[Stored data entries]
------------------------
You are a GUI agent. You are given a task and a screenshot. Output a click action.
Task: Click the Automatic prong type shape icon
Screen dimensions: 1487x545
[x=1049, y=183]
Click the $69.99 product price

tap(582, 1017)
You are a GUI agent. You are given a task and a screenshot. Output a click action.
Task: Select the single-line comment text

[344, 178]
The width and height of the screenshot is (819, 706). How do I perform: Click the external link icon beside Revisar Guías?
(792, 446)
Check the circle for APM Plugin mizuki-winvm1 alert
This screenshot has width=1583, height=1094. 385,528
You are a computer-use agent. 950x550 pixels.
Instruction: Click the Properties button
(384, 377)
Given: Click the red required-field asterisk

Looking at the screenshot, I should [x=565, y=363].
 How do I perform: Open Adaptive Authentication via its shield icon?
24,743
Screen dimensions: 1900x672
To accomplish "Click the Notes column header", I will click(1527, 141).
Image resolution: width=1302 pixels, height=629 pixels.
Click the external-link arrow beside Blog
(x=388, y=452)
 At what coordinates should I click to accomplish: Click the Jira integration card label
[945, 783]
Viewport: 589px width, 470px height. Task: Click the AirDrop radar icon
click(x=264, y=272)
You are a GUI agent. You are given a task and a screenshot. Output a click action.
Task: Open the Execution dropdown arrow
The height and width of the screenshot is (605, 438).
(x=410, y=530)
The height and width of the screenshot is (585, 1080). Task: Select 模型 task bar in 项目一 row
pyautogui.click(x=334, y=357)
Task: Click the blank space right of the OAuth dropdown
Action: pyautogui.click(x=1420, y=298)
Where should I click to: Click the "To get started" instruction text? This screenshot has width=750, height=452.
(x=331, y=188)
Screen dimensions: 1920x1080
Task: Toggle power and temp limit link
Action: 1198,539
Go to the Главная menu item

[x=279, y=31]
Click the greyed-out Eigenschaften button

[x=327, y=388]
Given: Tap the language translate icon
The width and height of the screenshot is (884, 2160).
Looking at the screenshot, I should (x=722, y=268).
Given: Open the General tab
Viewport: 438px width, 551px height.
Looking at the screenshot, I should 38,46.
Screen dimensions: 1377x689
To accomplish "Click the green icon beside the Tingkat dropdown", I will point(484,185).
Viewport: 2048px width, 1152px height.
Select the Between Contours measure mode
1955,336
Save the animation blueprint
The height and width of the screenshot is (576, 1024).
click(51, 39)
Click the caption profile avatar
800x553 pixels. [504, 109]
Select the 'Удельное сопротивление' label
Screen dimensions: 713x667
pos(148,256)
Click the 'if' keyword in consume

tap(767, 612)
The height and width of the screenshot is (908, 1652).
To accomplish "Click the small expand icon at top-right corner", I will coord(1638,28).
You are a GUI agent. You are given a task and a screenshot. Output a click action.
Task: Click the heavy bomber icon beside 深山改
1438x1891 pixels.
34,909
------------------------
Repeat everything in the entries above from the line containing "Where should I" down to the line containing "I will coord(1638,28).", including both of those lines, without changing a character.

Where should I click to: Click the "To get started" instruction text? This screenshot has width=750, height=452.
(x=331, y=188)
Screen dimensions: 1920x1080
Task: Toggle power and temp limit link
Action: 1198,539
Go to the Главная menu item

[x=279, y=31]
Click the greyed-out Eigenschaften button

[x=327, y=388]
Given: Tap the language translate icon
The width and height of the screenshot is (884, 2160).
Looking at the screenshot, I should (x=722, y=268).
Given: Open the General tab
Viewport: 438px width, 551px height.
Looking at the screenshot, I should 38,46.
Screen dimensions: 1377x689
To accomplish "Click the green icon beside the Tingkat dropdown", I will point(484,185).
Viewport: 2048px width, 1152px height.
Select the Between Contours measure mode
1955,336
Save the animation blueprint
The height and width of the screenshot is (576, 1024).
click(51, 39)
Click the caption profile avatar
800x553 pixels. [504, 109]
Select the 'Удельное сопротивление' label
Screen dimensions: 713x667
pos(148,256)
Click the 'if' keyword in consume

tap(767, 612)
The height and width of the screenshot is (908, 1652).
To accomplish "Click the small expand icon at top-right corner", I will coord(1638,28).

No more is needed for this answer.